#2 | Polar Bear Meat, Nature, and Food Security

Over these past couple weeks I have found that I have a love – “hate” relationship with Happy Valley – Goose Bay. What I love; the people, the work, the nature. What I hate; the sand, the snow, and the isolation.

However, this place has so many great things to say about it. As I mentioned in my last blog, I have met some of the nicest people here in Goose. My friends Nascha, Paul, and Philip (he is the one doing the backflip in the video below!) have been nothing but fun and kind and accepting of me here. I don’t see them very often as they live about a half hour away on a Innu Reserve here in Labrador called Sheshatshiu, but when they come to town they often visit the res hall I live in and say hi, which is always a welcoming sight.

I had the opportunity to travel a few hundred kilometers down the Trans-Labrador Highway (it’s a dirt road that is nearly impassable to small vehicles, yet it is also the main road to get to any smaller village) to help deliver polar bear meat (photos below) for NunatuKavut (the body that is responsible for helping Inuit peoples and villages with a variety of different things including food security, education, and research). Their Freezer Program provides traditional foods such as caribou, moose, fish, and (very, very rarely) polar bear meat to seven different locations that help feed members of NunatuKavut who need it. However, that was a one-off day (but hopefully I will have more opportunities to do things similar to that). Most days I stay in an office reading up on other food security programs that have been founded by other people and governments across the circumpolar north to try and find one that NunatuKavut can implement for their people. They are going to start implementing a community garden starting this summer with a couple of their smaller villages as a trial run. This is difficult because of the very short growing season this far north, but it could be a vital source of vegetables and nutritious foods that seem to be lacking here. This lack of fresh vegetables is because of the remoteness of these villages. When veggies do come in, they are often times partly rotted or on the verge of it because of the long travel time to these communities, not to mention they are three to four times more expensive than somewhere like the States. That is why finding a successful alternative is crucial for some of these communities who rely too much on non-perishable and typically unhealthy foods, which is where I come in! Hopefully in my time here I will find a few options that could be implemented successfully into NunatuKavut.

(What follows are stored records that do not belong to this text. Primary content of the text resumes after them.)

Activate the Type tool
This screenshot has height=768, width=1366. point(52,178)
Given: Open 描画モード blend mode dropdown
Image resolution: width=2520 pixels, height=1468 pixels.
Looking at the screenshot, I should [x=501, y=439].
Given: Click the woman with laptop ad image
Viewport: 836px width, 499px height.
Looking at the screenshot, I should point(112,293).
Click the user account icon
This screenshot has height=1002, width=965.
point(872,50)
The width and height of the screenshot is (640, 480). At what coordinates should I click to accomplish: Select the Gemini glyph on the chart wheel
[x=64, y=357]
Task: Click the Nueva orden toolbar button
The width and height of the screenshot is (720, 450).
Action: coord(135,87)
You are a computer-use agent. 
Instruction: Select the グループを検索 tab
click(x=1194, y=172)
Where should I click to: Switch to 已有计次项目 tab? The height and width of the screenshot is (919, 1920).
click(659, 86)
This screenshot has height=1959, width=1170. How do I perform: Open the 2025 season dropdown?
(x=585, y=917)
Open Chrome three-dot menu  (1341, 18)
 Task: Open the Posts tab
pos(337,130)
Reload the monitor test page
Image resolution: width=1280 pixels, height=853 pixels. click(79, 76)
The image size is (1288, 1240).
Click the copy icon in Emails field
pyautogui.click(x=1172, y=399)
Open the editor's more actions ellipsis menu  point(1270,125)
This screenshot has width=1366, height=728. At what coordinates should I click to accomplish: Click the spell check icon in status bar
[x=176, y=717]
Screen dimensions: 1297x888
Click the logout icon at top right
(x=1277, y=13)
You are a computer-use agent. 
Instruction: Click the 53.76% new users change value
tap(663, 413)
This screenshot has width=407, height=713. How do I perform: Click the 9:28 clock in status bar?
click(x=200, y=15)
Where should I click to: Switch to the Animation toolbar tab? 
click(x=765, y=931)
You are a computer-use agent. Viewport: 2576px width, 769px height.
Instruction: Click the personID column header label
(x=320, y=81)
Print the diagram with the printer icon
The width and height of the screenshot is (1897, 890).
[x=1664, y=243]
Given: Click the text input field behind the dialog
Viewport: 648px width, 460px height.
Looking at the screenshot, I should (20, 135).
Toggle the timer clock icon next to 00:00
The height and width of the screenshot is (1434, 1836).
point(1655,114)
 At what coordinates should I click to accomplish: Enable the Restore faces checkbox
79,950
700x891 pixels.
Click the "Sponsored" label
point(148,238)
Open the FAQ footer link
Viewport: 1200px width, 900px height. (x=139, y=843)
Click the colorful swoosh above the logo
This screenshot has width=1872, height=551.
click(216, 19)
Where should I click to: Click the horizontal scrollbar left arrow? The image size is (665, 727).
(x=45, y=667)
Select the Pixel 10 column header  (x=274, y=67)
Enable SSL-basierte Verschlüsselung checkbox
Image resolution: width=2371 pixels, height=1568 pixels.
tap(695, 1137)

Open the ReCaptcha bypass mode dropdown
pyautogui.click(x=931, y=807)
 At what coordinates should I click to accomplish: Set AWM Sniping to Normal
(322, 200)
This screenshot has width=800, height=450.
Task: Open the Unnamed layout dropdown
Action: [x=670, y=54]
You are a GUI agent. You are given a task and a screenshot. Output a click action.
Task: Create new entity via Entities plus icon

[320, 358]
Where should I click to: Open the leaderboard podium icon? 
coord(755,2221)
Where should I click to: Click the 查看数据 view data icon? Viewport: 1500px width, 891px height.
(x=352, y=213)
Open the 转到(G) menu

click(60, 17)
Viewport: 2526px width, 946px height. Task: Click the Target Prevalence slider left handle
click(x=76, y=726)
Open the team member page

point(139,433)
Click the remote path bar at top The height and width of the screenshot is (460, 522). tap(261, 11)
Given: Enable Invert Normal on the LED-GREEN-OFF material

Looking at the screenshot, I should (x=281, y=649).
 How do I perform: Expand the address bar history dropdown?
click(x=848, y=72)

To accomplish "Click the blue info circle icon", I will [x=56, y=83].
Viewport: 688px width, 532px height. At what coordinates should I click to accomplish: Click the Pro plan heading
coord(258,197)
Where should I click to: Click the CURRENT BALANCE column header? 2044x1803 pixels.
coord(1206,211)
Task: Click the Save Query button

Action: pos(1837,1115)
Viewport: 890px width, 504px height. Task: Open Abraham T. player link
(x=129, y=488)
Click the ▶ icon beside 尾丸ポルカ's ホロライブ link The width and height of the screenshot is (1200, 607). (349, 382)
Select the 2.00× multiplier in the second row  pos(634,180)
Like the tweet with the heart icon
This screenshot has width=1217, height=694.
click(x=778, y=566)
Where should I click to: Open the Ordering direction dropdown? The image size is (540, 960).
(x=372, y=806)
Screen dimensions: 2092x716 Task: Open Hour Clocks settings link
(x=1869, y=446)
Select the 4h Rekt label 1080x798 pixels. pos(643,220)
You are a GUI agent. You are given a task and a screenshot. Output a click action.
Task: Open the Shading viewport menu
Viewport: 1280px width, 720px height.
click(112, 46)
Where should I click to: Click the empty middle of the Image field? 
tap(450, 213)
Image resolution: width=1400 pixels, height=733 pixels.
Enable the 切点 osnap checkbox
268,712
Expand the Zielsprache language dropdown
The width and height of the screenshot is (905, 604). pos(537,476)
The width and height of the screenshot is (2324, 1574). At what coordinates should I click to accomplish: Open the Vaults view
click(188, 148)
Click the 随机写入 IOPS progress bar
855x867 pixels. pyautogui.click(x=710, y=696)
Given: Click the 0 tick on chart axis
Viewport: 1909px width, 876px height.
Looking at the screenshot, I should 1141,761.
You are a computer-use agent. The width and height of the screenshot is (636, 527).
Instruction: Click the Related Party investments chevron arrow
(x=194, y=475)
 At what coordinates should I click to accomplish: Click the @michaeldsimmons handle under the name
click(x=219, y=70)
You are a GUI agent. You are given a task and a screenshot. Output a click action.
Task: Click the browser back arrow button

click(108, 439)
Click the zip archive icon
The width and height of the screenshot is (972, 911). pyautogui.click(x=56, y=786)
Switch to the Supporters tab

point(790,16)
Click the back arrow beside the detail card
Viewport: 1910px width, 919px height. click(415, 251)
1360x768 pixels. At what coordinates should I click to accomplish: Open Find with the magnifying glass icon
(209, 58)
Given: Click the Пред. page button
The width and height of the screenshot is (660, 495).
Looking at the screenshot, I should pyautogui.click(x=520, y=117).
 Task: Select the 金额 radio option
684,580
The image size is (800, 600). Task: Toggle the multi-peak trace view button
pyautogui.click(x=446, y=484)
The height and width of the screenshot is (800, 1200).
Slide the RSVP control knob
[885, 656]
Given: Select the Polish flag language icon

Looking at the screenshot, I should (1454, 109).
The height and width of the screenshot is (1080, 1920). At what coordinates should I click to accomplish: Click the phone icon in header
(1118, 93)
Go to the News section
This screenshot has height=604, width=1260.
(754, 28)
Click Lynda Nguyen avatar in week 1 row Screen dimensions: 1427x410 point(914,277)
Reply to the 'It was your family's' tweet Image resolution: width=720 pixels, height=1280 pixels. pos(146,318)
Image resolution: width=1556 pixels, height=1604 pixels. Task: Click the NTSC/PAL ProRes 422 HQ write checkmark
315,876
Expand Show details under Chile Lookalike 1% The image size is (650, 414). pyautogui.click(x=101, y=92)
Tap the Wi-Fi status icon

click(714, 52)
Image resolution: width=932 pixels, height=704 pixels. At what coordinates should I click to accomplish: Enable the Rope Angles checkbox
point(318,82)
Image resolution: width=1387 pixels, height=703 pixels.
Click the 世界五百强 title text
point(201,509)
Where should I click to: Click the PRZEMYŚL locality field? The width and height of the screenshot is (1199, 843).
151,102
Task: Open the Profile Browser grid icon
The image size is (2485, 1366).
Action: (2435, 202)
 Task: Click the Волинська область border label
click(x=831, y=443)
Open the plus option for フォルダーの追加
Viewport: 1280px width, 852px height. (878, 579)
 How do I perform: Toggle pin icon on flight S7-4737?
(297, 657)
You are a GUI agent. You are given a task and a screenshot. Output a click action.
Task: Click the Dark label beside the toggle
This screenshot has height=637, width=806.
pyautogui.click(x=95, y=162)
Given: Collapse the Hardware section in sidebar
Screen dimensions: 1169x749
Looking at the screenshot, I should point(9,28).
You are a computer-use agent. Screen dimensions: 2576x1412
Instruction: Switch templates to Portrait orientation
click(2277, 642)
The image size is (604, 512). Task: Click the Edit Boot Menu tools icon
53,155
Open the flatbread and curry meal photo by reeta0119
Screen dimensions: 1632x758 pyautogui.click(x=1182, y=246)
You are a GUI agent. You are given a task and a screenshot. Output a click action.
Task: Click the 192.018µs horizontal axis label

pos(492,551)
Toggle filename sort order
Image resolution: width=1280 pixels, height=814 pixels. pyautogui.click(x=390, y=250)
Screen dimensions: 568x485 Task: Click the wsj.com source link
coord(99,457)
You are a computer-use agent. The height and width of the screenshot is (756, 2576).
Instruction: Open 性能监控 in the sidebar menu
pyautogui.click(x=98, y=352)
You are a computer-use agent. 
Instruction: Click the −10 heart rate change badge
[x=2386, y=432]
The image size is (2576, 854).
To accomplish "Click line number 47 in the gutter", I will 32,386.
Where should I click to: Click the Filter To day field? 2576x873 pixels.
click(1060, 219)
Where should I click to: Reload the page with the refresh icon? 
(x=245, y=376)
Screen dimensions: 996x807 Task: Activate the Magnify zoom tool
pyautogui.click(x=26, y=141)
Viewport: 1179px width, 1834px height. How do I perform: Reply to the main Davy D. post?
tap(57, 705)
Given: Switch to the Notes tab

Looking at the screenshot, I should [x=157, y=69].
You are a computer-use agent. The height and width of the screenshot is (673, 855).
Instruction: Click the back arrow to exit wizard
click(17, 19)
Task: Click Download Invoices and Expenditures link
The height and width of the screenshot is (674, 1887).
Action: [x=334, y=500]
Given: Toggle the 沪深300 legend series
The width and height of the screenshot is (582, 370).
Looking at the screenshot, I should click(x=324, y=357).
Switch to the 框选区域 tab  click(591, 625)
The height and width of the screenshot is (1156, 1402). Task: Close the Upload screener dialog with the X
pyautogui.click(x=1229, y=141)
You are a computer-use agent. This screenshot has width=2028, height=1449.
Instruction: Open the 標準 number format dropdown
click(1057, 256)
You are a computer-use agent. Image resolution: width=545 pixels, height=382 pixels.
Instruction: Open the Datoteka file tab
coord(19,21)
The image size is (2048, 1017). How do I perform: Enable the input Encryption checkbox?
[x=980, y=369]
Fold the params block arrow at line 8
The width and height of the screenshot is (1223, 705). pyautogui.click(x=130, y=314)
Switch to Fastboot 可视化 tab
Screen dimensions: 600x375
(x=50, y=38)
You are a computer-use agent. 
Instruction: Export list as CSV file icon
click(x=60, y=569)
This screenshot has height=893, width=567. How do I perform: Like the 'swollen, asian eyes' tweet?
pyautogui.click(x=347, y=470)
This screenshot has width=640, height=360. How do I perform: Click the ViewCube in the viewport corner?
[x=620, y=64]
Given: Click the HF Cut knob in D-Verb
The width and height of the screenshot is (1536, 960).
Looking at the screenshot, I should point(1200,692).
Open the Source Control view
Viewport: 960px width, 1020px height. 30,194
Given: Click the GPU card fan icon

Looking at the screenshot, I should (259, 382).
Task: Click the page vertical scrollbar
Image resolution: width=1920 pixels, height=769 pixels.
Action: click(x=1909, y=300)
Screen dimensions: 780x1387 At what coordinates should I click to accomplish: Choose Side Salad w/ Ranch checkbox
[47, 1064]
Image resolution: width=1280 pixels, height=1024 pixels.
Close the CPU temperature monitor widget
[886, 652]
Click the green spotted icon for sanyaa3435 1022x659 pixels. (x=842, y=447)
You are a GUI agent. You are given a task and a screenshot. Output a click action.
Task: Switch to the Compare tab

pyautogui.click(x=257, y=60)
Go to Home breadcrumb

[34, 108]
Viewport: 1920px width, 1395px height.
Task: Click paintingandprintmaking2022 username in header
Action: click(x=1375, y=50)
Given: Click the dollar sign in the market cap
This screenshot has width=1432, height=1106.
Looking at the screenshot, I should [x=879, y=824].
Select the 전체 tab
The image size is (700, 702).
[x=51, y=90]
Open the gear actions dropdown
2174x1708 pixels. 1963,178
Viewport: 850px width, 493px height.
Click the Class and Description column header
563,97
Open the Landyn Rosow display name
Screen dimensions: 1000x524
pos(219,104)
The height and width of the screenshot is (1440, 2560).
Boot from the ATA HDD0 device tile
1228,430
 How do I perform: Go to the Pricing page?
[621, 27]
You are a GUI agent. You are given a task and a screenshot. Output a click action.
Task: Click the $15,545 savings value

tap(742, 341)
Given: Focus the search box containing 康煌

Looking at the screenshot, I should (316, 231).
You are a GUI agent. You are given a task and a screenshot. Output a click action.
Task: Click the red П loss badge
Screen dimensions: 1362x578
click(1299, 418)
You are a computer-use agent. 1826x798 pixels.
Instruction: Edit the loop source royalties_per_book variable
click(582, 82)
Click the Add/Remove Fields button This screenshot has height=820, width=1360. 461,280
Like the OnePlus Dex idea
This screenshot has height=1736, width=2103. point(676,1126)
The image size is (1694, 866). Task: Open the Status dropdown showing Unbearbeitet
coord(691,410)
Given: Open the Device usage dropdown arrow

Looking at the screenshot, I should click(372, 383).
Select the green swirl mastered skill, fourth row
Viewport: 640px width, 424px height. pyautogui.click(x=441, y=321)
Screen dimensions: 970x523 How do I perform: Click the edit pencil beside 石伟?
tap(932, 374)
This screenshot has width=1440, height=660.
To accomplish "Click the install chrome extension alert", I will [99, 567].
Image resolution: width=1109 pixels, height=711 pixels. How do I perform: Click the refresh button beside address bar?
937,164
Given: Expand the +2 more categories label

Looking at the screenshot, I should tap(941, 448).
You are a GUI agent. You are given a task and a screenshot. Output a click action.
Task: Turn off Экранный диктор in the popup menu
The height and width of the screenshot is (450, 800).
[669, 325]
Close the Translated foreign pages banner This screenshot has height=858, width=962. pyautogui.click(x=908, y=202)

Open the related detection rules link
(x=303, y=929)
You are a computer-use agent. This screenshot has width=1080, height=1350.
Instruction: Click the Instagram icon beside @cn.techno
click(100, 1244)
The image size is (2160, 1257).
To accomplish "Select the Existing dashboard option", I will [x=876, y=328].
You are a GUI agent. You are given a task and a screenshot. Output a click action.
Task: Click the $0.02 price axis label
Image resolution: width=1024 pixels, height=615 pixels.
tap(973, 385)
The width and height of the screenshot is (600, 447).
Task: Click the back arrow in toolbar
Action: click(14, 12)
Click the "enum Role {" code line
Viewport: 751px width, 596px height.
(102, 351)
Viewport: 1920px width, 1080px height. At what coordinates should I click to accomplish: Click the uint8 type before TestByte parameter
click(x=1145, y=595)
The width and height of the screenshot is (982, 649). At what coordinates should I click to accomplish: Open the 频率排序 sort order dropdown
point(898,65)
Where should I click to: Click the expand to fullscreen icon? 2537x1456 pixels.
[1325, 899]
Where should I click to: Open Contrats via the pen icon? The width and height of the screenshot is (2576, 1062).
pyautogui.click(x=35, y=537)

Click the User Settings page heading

In addition, the nature is incredibly beautiful. As I traveled the Trans-Labrador Highway for my entire Friday, left and right all I saw were trees, trees, and more trees. Snowbirds (photo below of it is not mine unfortunately) flew by the truck while you could see the mealy mountains in the background. At one point the driver, Donna (she’s the best), stopped to let me climb up and take a picture of this carved out part of the hill (not sure if it was man-made or not). In my attempt to climb for the photo, the snow I was standing on constantly broke under my weight, making me belly deep in the chilly substance… But it was always worth it, as the sights were amazing. Hopefully I will be able to do more things like that as the weeks come by, because without transport it is difficult to reach these beautiful locations.



(Bigfoot spotted!)

I wanted to mention the “hates” of Happy Valley – Goose Bay as well, but I also want to say that two out of three of those “hates” aren’t really bad things, (that being the sand and snow), I just happen to be a fan of grass and no snow! The isolation is a big deal here. If you don’t have a vehicle (and I don’t), going anywhere in Happy Valley – Goose Bay is typically a few kilometer walk. It is difficult to do things outside of the residence hall at times, which means a lot of Netflix typically. When it gets warmer, the walk won’t be an issue, but it is still often times below freezing or just above it. Or it is raining… or windy… or all three.

This ends the second blog, maybe I wrote a little too much and now I won’t have anything to write about next week, but I am sure something new will happen, as it seems to do here, in the most unexpected ways…

Enjoy the photos!


Oh! I forgot to talk about the food dilemma I was having. Basically the chef of the dining hall, Rick, quickly realized that I was vegetarian and has prepared me a separate meal for every dinner since he found out. He has been really supportive and friendly and helpful with that and so I haven’t had an issue of filling up! (The picture of the food is what he made me the first day after he found out I was vegetarian <3 )


One thought on “#2 | Polar Bear Meat, Nature, and Food Security

  • May 15, 2018 at 6:14 pm


    Thanks for sharing your reflections as you continue through your internship experience. It certainly seems like you are experiencing some new things!

    I love how you are approaching every day with an open-minded attitude – not everyone would have taken the idea of polar bear meat in stride like you did! In addition, I really applaud your flexibility and adaptability, particularly regarding your dietary needs and restrictions. It can be really frustrating when you have certain needs that may seem strange to some cultures, so I am really glad that you found someone to accommodate those needs!

    I really appreciated your analysis of food insecurity and the role your organization (and you) play in tackling that issue. You mentioned that you mostly stay in the office to do research on this topic, but it may be worthwhile to ask if you can get more opportunities to go out and interact with the people whom your organization serves – you seemed to enjoy the chance to get out of the office, and it is good practice for communicating your desired outcomes/experiences to your supervisor.